Come ho già accennato nell’intervento sull’argomento “Concesso un nuovo titolo al marchese Del Grillo”, ho scoperto questo forum solo oggi.
Rispondo volentieri a questa domanda, per quanto mi è possibile, perché tutto ciò che riguarda il passato e la storia è per me passione.
Perché mi piace il passato e la storia? Sarà stata la suggestione dei libri antichi di mio nonno, del libro più caro del mio bisnonno (di astronomia, inseparabile compagno nelle sue scorribande notturne alla ricerca di chissà quale stella, libro che in famiglia non siamo più riusciti a trovare), delle grandi porte in legno e dei suppellettili della casa, sarà stato perché la storia era la materia preferita di mia madre, emerita educatrice ed insegnante prematuramente scomparsa, o chissà per quale altra ragione. Non lo so! Posso solo dire che il passato e la storia mi hanno affascinato da sempre. Anche un vecchio oggetto per me è degno di interesse, perché fa parte di un’epoca, di un costume, insomma, fa parte della storia dell’uomo. Forse è per questo che sono un collezionista tra i collezionisti, ossia colleziono di tutto (dalle monete e francobolli alle cartoline e foto d’epoca, dalla militaria ai santini, dai modellini alle auto e moto d’epoca, dalle lamette da barba ai pacchetti di sigarette, dai libri ai biglietti da visita, e tante e tante ancora).
Mi piace studiare la storia, in particolare quella locale, rovistare tra la polvere degli archivi alla ricerca del documento interessante inedito, scrivere articoli e pubblicare libri (ricordo con orgoglio la prefazione di Pier Felice degli Uberti al mio “Fabriano e i Savoia”). Intendiamoci, non sono né un giornalista né uno scrittore, ma un semplice divulgatore di ricerche personali, prevalentemente di interesse locale, condotte con tanto amore, scrupolo e determinazione.

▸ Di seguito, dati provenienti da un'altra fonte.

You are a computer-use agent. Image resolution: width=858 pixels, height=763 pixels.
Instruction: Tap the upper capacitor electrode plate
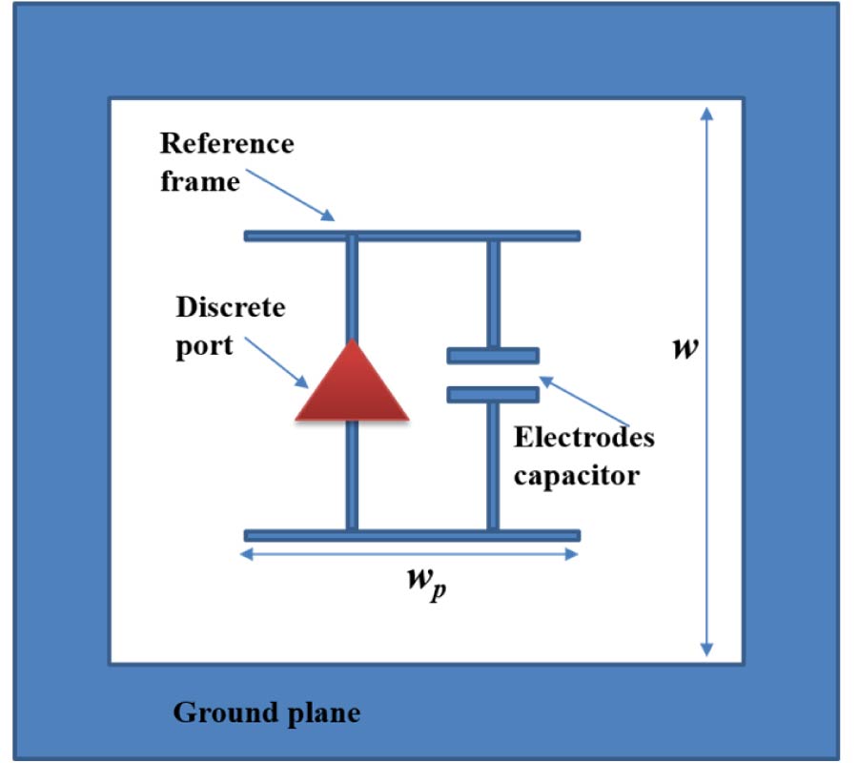493,356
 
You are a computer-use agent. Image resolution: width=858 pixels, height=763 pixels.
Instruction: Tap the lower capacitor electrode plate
493,394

Vorrei dedicare più tempo a questa passione, ma la famiglia, il lavoro e le altre attività che mi impegnano (sportive, culturali e istituzionali), non lo permettono. Molte volte mi domando perché andare alla ricerca delle vicende storiche e perché scrivere e pubblicare articoli, opuscoli e libri “rubando” del prezioso tempo alla famiglia. Sono giunto alla conclusione che lo faccio per amore delle trascorse vicende umane, dei miei concittadini e per far conoscere loro alcuni tasselli, tra i tanti, che mancano per completare il puzzle della storia del nostro territorio, e forse perché, come mi piace ricercare le memorie del passato, mi piace lasciare ai posteri qualche mia memoria.
La genealogia e l’araldica hanno iniziato ad interessarmi seriamente circa otto anni fa, ed è una conseguenza dell’amore che ho per la famiglia, per la storia e della mia predisposizione ad approfondire ogni materia che mi si presenta mentre studio qualsiasi argomento storico.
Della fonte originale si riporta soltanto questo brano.